J’y ai pensé juste hier.
Sur un bord de Loire, allongée dans l’herbe, au repos d’un jeudi d’Ascension qui L’élève, j’ai tourné la tête.

 

Du ras de mes pâquerettes, Son Église m’est apparue, à ma hauteur. J’ai souri en attrapant l’instant.
Pas plus haute. Pas plus grande. Juste là.
Comme Lui.
À bâtir à hauteur de nos vies.

Dix minutes à peine

J’ai retrouvé ma petite route familière.
Celle de dix minutes à peine, à travers la campagne d’un matin qui se réveille, qui déjà espère la douceur d’un jour, qui vallonne mes pensées de la maison au collège. 
Dix minutes à peine de bois, de champs, de quelques fermes.
Dix minutes à peine de bourgeons, de fleurs déjà, d’un printemps qui s’installe.
Dix minutes à peine de musique parfois, d’une chanson que j’aime, de silence souvent.
Dix minutes à peine de quelques nuages, d’une trouée de ciel bleu, d’un rayon de soleil en clin Dieu.
Dix minutes à peine d’une petite prière qui roule.

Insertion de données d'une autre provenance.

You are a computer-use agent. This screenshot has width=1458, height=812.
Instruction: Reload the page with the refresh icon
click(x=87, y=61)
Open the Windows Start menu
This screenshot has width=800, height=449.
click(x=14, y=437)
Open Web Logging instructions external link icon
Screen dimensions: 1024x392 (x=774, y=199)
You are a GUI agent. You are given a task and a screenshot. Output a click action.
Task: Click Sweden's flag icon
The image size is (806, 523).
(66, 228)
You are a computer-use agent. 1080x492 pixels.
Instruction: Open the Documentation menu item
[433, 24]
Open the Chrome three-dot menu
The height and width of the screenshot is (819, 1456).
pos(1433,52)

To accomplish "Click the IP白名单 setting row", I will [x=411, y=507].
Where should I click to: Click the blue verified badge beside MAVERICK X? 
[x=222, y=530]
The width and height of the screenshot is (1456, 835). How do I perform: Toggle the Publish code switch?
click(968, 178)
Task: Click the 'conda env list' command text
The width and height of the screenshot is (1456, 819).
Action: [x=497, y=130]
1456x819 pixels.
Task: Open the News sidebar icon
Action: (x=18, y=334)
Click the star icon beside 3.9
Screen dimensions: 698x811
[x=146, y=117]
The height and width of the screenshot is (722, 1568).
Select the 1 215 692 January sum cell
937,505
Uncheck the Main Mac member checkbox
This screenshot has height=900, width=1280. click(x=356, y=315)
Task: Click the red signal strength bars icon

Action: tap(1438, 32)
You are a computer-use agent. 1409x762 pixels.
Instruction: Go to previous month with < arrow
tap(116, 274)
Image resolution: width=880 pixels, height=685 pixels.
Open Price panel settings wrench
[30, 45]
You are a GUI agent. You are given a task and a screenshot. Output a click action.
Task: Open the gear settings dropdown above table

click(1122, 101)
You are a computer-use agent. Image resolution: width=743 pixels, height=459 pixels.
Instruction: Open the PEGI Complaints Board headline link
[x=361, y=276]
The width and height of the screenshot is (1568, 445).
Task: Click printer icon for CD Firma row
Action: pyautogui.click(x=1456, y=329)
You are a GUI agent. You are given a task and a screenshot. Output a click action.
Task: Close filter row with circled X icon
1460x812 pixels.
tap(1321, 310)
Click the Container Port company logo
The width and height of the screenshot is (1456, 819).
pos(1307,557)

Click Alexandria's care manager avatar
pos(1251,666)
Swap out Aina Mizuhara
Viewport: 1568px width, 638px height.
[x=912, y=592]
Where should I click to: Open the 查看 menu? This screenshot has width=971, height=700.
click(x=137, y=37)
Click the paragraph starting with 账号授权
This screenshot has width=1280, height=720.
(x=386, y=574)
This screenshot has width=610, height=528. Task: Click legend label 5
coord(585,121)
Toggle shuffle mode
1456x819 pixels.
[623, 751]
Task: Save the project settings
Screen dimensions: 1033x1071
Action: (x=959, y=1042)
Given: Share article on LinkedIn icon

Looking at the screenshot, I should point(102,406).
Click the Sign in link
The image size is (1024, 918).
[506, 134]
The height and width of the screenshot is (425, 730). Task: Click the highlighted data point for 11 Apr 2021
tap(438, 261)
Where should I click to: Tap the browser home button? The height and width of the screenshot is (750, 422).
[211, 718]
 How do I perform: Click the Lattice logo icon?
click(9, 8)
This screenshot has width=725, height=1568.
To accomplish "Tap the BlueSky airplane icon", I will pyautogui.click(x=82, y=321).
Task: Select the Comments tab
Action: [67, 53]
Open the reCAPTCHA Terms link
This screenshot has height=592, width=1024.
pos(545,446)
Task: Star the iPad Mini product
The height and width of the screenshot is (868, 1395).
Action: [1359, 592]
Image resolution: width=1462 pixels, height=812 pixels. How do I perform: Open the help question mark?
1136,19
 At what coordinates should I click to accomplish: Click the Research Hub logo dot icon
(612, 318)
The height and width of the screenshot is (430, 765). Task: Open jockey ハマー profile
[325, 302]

Pour ma collègue amie qui se bat toujours sur son lit d’hôpital,
pour ce temps qui nous éprouve, nous bouscule et et nous blesse,
pour notre joyeuse équipée de profs une fois de plus embarquée,
pour nos élèves qui vont presque tous revenir mais comment,
pour ma vie de prof qui sans s’être arrêtée sait qu’elle va mieux se retrouver.

Pour des sourires qu’on fera désormais avec nos yeux.
Pour ce bout de chemin qui reste à inventer avant l’été de cette vraiment drôle de manière.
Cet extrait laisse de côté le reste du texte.